The creation of a new Forest Hills Special District is one step closer to becoming a reality with a vote by the City Planning Commission last week to approve plans for new zoning regulations along portions of Queens Boulevard and Austin Street.
“Consistent with Mayor [Michael] Bloomberg’s sustainable planning strategy and working closely with Council member Melinda Katz [D−Forest Hills] and Community Board 6, we have crafted a 10−block rezoning to protect the distinct character and strengthen the vibrancy of the Austin Street retail corridor and more appropriately frame and reinforce development patterns on Queens Boulevard,” City Planning Commission Chairwoman Amanda Burden said in a statement.
The plan, approved by Community Board 6 in October, pertains to the 10 blocks bounded by Queens Boulevard to the north, Long Island Rail Road tracks to the south, Ascan Avenue to the east and Yellowstone Boulevard to the west.
Should the zoning changes be implemented, which must be approved by the City Council, building height on the south side of Austin Street would be limited to about 40 feet, or three stories.

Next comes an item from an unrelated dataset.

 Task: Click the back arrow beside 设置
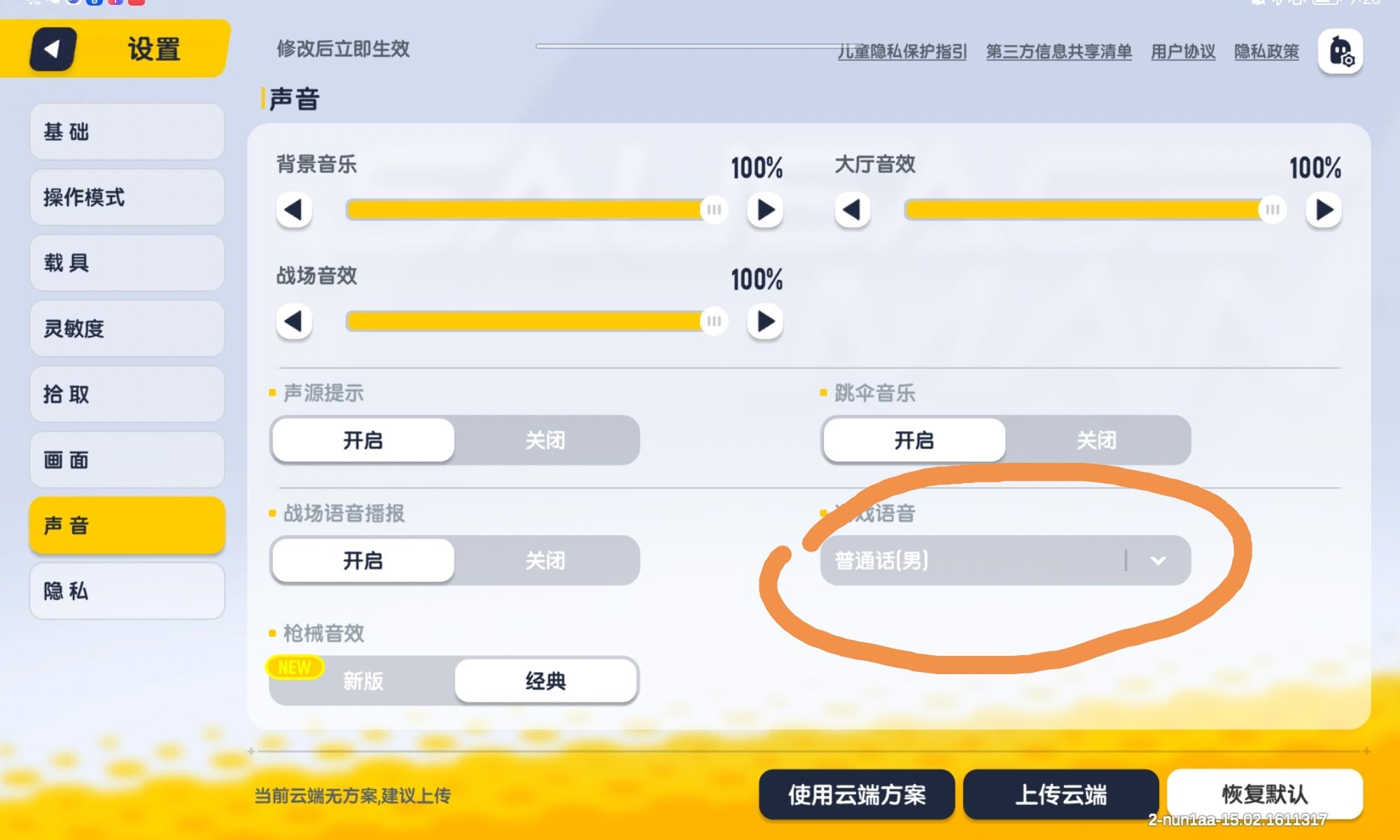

Buildings on the north side of Austin would be limited to approximately 70 feet, or four to six stories. Buildings along eight blocks from Yellowstone Boulevard to 72nd Road south of Queens Boulevard could be no taller than 150 feet, or 14 stories.
Because the area is currently zoned primarily for automotive uses, such as repair shops and gas stations, Katz said developers potentially could have received variances that would allow them to build 20− to 30−story structures.
“It was important for me to keep Austin Street very low,” Katz said. “Austin Street has a great feel for the community, and I felt it should not be overbuilt.”
Forest Hills business officials applauded the commission’s approval of the rezoning.
“It’s going to help the area grow, and it’s going to regulate the size of the buildings, which will keep everything nice,” said Leslie Brown, president of the Forest Hills Chamber of Commerce.
Stan Markowitz of the Muss Development Company in Forest Hills said developers will want to build less parking than what the plan now specifies.
“But anything that helps Austin Street we are certainly in favor of,” he added.
Community Board 6 District Manager Frank Gulluscio said community members, politicians and business owners have been working hard on the rezoning for the past two years and was pleased it passed planning.
“It maintains the character of Forest Hills,” Gulluscio said. “It’ll maintain the quaintness and will keep the uniqueness of Forest Hills.”